第43話 ヒガンの力を、取り戻す
「バカな。ヒガンの攻撃が、オレサマに」
頭だけになったアンドラスの目が、光を失う。
どうやら、勝ったようだ。
「危ねえ」
ズタズタになったシールドを投げ捨て、オレはため息をつく。
オレに向けてヒガンが攻撃を放ったとき、オレはとっさに落ちていたシールドを手に、アンドラスに向けて攻撃をそらしたのだ。シールドの落下ポイントまで、ヒガンを追い込んだのである。
「すごいね。ミツルは。ホントに、強い」
「強いもんか。オレは、最善を尽くしただけだ」
最重要だったのは、オレがヒガンを倒して力を取り戻すことではない。
絶望的な局面を、切り抜けることだった。
アンドラスに苦しめられているロニたちを無視して、ヒガンを倒すことに専念することも、できただろう。

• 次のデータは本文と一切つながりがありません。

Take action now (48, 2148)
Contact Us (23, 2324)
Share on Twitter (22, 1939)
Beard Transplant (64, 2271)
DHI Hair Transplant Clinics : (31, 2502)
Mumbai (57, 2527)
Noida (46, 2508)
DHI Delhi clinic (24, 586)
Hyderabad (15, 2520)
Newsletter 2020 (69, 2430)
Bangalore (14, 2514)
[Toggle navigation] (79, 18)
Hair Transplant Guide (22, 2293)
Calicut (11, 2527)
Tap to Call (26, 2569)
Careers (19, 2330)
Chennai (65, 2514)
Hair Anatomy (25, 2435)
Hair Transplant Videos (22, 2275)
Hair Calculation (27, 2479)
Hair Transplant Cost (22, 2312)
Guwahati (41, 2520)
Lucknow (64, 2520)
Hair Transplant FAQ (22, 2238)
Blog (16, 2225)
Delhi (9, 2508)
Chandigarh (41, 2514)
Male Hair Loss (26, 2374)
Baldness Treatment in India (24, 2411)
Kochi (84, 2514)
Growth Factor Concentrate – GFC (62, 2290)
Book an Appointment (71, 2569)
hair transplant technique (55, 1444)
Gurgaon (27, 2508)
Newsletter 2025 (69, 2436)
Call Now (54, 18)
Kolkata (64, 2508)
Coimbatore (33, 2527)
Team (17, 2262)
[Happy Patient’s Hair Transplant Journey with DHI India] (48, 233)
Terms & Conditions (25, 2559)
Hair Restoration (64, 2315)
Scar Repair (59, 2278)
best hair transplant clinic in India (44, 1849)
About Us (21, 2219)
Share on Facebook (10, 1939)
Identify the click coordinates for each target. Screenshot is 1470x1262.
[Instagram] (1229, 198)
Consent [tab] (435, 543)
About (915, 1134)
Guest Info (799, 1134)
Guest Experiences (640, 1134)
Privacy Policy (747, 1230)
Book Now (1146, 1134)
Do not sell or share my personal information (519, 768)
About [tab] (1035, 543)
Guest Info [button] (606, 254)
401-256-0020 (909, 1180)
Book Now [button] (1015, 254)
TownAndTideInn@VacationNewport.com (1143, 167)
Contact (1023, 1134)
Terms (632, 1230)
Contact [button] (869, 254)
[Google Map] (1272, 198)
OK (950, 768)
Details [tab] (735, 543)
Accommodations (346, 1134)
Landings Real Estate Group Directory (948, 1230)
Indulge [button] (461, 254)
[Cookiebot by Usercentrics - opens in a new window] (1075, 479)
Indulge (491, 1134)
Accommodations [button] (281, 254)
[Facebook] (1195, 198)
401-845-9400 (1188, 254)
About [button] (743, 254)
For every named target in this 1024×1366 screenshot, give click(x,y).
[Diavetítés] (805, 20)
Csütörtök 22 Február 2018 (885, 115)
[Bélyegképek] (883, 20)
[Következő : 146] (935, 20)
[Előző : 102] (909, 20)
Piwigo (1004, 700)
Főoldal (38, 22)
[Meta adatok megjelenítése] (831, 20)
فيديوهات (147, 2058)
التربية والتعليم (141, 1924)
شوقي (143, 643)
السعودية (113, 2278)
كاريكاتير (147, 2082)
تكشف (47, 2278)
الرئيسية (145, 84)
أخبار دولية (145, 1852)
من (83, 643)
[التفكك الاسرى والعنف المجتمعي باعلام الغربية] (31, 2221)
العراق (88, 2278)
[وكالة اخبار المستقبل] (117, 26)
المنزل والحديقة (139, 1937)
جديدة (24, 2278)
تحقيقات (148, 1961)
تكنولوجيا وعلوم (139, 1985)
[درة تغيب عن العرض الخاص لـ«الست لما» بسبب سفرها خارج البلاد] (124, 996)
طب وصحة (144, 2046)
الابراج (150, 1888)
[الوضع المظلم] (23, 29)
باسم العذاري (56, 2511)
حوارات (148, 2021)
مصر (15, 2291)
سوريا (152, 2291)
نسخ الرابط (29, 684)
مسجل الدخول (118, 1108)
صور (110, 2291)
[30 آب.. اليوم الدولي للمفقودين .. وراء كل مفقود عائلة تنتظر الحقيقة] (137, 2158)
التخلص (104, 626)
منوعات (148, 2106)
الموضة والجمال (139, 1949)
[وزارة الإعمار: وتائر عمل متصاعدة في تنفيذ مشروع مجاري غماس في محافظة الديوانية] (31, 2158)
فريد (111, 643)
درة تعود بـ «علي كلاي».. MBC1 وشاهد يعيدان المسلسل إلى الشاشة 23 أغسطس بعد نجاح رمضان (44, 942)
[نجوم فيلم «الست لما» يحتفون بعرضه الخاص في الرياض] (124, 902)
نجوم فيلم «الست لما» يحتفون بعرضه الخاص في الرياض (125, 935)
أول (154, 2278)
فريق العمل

だが、オレ一人が強くなったって、守る相手がいなければ意味がない。
オレは仲間を助けたくて、強い力を求めた。
単に力がほしいだけなら、ソロ狩りで経験値を稼ぐさ。ロニたちコンパニオンを雇うなんてマネはしなかった。
「あーあ。ヒガンも、呆れちまったようだ」
アンドラスの死体を見ながら、ヒガンは立ち尽くしている。
「オレは、落第だろうな。相手の力を利用して勝つようなやつは、失格だ」
「ミツル、そうとも限らんのとちゃうか?」
オーゼも、ヒガンを見ながら呆然としていた。
「んだよ、オーゼ……んっ?」
光の粒子となって、ヒガンが消えていく。
ヒガンの粒子が、オレの方へ流れてきた。
「わわわ、なんだ?」
オレの体内に、ヒガンだったものが入り込んでくる。
[過去の自分との戦い:達成しました。【ノーマルモード】時代のヒガンのステータス
や所持品が、手元に帰ってきます]
ホントだ。ノーマルモードのスタッシュ……倉庫用の宝箱まで、戻ってきやがった。当時に売りそびれたアイテムとか、そのままだ。
使うか売るか迷って、倉庫に寝かせていたんだよなぁ。
「素材アイテムとかも、そのまんまだな」
おいおい、うれしいねえ。クリアした実感なんて、全然ないのによぉ。
「どういうこった?」
『おそらくですが、あなたの機転を利かせた行為が、ヒガンにとってベストだと判断されたのでしょう』
ヒガンの力を利用して、敵を倒したことが、か?
『ただ自分を倒すことだけが、ヒガンの希望ではなかったのでしょう。もし、あなたが仲間を見殺しにして、自身の強化を優先するような人間だったら、ヒガンも力を与えようとはしなかったのかもしれません』
「そう言い切れるかい、キナ子?」
『ワタクシがヒガンなら、そう判断いたしますよ』
なるほどね。
それはそうと。
「伝説の刀ってのは? それを探すために、このダンジョンに入ったはずだぜ」
素材は大量に、手に入った。ヒガンがドロップしたスタッシュを含めて、かなりの大収穫である。
だが、お目当てのアイテムはどれだ?
「私のスキルと、ヒガンのことなんじゃないかな?」
「たしかにな。攻撃力だけで言ったら、かなりのパワーアップだ」
なんせオレは、もう一人分のステータスを得ている。サブジョブがひとつ、完成したようなもんだ。
「ヒガンが伝説の刃だ」というなら、信じるかも。
『ミツルさん、その武器なのでは?』
「ん、これか?」
オレは、地面に突き刺さっている、ボロボロの刀を引き抜いた。